EXERCISE PASSAGE
The impact of COVID-19 on critical global food supply chains and food security (SIPRI)

By the end of 2020, the COVID-19 pandemic risks doubling the number of people who face acute hunger from around 135 million to around 265 million people. The pandemic may have a more severe impact on the number of hungry than the global food crisis of 2007–2008, potentially constituting a ‘hunger pandemic’.

This Stockholm International Peace Research Institute (SIPRI) Topical Backgrounder focuses on the effects of the pandemic as they are being played out in conflict situations and in critical supply chains, with reflections on the politics of moving forward.

MATERIAL PROVIDED
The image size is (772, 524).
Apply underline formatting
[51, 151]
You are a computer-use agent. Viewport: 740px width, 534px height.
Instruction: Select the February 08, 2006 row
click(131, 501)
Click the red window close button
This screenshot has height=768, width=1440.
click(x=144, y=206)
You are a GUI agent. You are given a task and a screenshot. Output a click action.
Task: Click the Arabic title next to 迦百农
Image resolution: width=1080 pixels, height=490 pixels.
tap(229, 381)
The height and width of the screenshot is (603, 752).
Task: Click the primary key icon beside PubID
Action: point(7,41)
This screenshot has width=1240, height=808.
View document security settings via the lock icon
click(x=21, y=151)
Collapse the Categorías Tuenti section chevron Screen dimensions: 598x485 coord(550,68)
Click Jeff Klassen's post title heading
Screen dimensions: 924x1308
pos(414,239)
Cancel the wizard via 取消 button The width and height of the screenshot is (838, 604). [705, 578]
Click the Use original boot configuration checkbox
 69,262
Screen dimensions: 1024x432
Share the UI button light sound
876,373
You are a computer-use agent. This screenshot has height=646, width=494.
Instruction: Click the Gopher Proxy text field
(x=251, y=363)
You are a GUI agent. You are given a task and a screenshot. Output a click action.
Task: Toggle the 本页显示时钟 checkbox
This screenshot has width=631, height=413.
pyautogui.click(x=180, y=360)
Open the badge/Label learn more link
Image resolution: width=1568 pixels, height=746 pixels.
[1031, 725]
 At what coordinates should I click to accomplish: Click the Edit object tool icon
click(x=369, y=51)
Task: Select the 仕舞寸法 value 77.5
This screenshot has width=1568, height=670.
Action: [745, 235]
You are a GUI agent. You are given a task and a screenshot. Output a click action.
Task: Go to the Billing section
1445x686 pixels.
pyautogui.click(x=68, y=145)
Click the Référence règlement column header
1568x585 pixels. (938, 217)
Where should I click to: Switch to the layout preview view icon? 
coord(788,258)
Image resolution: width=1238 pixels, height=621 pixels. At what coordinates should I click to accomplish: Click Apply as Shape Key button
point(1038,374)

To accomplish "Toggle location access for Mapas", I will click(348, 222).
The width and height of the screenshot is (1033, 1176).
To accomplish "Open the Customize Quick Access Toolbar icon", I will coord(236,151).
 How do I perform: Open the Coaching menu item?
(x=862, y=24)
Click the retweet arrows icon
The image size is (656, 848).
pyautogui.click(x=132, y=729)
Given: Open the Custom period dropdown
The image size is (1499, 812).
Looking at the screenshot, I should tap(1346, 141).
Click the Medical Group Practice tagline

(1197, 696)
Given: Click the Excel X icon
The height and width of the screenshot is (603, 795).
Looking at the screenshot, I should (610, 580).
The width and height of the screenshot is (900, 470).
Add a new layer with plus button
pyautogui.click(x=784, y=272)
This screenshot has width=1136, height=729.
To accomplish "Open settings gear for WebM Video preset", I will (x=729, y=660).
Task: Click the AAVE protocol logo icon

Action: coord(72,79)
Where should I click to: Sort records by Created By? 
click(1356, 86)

ACTIVITY 1
List each thing that the SIPRI backgrounder on COVID-19 and food security says it focuses on.
ACTIVITY 2
Pick up the SIPRI backgrounder on COVID-19 and food security after its last sentence and continue it in the same voice.

RESULT 1
- the effects of the pandemic as they are being played out in conflict situations
- the effects of the pandemic as they are being played out in critical supply chains
- reflections on the politics of moving forward

RESULT 2
A full account of the human consequences of the coronavirus disease 2019 (COVID-19) pandemic, beyond the immediate health effects, remains to be seen. However, it is clear that the global economic recession and physical, economic and social disruption are being borne by the most vulnerable. The pandemic risks doubling the number of people who face acute hunger. Even before COVID-19 the world was on the brink of the worst humanitarian crisis since World War II, with over 800 million people facing chronic undernourishment and a further 135 million people suffering crisis levels of hunger or worse. Although we are only months into the pandemic, analysis shows that an additional 130 million people could be pushed to the brink of starvation by the end of 2020 due to COVID-19. Projections predict the pandemic may have a more severe impact on the number of hungry than the global food crisis of 2007–2008, constituting what David Beasley, Executive Director of the World Food Programme (WFP), has labelled a ‘hunger pandemic’ alongside the health crisis. This double crisis impacts individuals but is also fuelled by broader macro-level dynamics.